Agent Skill · NVIDIA NIM

digital-health-clinical-asr-build

Stage 2 of the Clinical ASR Flywheel. Use when curating clinical terms, tagging IPA, and synthesizing a NeMo manifest. NOT for scoring (use /digital-health-clinical-asr-eval).

View SKILL.md on GitHub → Source repository Provider profile

Provider: NVIDIA NIM Path in repo: skills/digital-health-clinical-asr-build/SKILL.md

Skill body

Clinical ASR Flywheel — Stage 2 (Build the benchmark)

⚠ Agent: read this entire SKILL.md before answering. This stage is conversational and gated. Specifically: ask the user 1–2 specialty-aware clarifying questions before proposing terms (Step 2a), walk them through the two-tier IPA pipeline (override → merriam-webster → magpie_g2p) in Step 2c, hit the explicit QA-mode audition gate in Step 2d before full Cartesian synthesis, and name KER as the headline metric they’ll see in Stage 3. Skipping any of these defeats the methodology.

You are the curate-and-synthesize stage. The user arrives from /digital-health-clinical-asr-setup and leaves with a NeMo-format manifest.jsonl plus the audio it references — both ready for scoring at /digital-health-clinical-asr-eval.

Be conversational. This is the warmest, most domain-aware step in the flywheel: you’re asking a clinician (or someone who works with them) which terms hurt today and shaping a benchmark around their reality. Ask short, focused questions. Show the user what’s being added. Don’t lecture.

Data leaves your environment — disclose this to the user before any term is sent

This stage transmits user-curated content to two external services.
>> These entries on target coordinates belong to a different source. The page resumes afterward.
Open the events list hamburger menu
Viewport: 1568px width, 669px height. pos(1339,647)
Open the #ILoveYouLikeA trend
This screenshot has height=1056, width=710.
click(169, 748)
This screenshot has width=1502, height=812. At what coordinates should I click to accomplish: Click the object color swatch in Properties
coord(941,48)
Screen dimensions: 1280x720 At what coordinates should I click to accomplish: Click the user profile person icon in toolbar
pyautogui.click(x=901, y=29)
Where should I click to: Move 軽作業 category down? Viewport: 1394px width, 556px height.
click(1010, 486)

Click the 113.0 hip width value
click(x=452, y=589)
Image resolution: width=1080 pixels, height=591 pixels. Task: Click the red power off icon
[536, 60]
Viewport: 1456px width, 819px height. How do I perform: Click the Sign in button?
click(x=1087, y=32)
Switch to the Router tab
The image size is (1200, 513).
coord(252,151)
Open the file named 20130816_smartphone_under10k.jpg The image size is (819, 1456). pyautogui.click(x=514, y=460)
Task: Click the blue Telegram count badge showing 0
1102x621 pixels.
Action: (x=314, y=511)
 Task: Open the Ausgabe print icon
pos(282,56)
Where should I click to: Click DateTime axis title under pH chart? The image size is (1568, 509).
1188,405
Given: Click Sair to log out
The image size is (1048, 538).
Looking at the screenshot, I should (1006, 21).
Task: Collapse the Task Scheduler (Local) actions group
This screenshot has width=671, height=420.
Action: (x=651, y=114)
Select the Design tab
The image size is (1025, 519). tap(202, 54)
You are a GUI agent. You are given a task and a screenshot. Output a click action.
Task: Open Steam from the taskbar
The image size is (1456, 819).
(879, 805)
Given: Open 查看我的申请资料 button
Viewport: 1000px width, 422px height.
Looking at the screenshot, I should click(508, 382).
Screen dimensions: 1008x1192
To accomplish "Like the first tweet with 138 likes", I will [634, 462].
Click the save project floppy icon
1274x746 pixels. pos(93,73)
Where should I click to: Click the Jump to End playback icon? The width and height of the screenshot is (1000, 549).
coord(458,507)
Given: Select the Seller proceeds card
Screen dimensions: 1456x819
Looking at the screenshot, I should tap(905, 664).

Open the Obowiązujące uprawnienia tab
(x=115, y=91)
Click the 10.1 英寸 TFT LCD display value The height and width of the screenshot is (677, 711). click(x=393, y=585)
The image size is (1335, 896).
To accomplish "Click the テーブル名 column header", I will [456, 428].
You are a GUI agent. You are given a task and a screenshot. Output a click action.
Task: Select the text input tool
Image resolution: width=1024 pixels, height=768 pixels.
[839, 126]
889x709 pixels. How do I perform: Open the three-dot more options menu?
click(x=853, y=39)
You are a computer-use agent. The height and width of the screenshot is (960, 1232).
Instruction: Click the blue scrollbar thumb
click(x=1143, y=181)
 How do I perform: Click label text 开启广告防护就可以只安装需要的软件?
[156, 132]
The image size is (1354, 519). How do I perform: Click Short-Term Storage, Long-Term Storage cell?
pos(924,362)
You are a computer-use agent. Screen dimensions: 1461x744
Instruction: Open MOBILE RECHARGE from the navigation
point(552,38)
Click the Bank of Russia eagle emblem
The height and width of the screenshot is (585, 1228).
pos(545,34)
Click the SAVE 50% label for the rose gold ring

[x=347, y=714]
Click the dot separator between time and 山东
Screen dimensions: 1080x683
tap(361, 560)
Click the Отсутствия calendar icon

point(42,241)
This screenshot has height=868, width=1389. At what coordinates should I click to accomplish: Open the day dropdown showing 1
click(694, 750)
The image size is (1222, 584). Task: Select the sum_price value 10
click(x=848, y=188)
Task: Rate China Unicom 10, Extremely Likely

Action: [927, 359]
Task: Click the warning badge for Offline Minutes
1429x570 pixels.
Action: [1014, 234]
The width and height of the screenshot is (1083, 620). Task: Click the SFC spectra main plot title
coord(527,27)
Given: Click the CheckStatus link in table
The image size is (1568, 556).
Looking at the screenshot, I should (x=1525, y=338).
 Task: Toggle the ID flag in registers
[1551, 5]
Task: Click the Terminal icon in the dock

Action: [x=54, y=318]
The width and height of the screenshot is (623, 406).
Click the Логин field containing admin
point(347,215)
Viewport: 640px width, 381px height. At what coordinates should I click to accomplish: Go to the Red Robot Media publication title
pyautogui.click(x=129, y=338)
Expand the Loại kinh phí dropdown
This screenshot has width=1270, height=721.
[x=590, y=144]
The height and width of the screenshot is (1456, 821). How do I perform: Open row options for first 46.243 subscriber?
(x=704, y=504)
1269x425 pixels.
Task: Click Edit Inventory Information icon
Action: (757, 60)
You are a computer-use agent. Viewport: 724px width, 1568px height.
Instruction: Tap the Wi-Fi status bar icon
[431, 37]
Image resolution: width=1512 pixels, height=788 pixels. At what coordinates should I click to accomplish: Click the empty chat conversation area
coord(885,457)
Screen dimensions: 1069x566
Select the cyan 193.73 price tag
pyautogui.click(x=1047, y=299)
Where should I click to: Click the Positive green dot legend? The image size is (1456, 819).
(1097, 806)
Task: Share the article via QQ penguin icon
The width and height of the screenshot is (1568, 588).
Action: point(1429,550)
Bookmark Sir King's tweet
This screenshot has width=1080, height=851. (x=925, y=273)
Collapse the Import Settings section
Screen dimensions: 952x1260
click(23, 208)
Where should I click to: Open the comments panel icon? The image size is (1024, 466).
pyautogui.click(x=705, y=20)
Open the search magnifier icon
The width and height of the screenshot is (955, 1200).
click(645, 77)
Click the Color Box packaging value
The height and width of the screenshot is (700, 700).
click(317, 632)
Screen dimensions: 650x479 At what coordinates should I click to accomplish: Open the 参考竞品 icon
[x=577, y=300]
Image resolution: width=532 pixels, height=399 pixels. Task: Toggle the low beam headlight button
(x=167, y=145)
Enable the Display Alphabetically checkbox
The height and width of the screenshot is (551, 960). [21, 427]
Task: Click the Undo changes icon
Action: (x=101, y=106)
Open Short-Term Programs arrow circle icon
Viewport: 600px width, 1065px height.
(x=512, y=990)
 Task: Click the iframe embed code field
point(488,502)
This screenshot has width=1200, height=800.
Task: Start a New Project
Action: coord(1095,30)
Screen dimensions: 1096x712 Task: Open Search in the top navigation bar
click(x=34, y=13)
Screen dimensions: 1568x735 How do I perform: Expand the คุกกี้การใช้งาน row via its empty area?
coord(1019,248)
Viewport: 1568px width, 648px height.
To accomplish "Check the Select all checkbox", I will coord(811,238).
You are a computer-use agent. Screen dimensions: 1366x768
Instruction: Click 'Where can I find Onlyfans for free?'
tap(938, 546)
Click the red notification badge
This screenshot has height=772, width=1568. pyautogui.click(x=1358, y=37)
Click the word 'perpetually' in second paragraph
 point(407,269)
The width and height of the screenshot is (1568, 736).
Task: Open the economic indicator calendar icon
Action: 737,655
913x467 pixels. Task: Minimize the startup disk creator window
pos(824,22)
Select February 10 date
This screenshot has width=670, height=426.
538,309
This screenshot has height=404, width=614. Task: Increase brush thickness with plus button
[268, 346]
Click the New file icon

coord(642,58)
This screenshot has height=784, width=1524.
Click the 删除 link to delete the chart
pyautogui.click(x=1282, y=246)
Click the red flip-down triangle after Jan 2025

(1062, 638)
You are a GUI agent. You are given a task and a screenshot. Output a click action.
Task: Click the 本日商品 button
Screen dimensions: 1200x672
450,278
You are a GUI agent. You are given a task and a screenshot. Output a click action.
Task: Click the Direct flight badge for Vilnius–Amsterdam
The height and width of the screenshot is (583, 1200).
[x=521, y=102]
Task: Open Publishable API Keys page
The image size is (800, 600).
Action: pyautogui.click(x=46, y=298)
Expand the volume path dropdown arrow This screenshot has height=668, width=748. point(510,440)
Surface this to the user before invoking either call:

Service	What gets sent	When
Merriam-Webster (`dictionaryapi.com` API or `merriam-webster.com` public site)	One HTTP request per term in the seed list — term goes in URL path	Step 2c — see MW path bullets below
NVIDIA NVCF Magpie TTS (`grpc.nvcf.nvidia.com`)	Each generated clinical sentence (text, plus any SSML IPA wrappers)	Steps 2d and 2e, every synthesis call

Both endpoints expect non-PHI synthetic content — the term list you curate, the sentences /data-designer (or your fallback templates) generates from it. Do not pass real patient records, real ASR transcripts, or any PHI through this skill. If the term list itself is sensitive (proprietary drug codenames, unreleased product names, customer-confidential indications), confirm with the user that external-API transmission is acceptable under their organization’s data-governance policy before proceeding.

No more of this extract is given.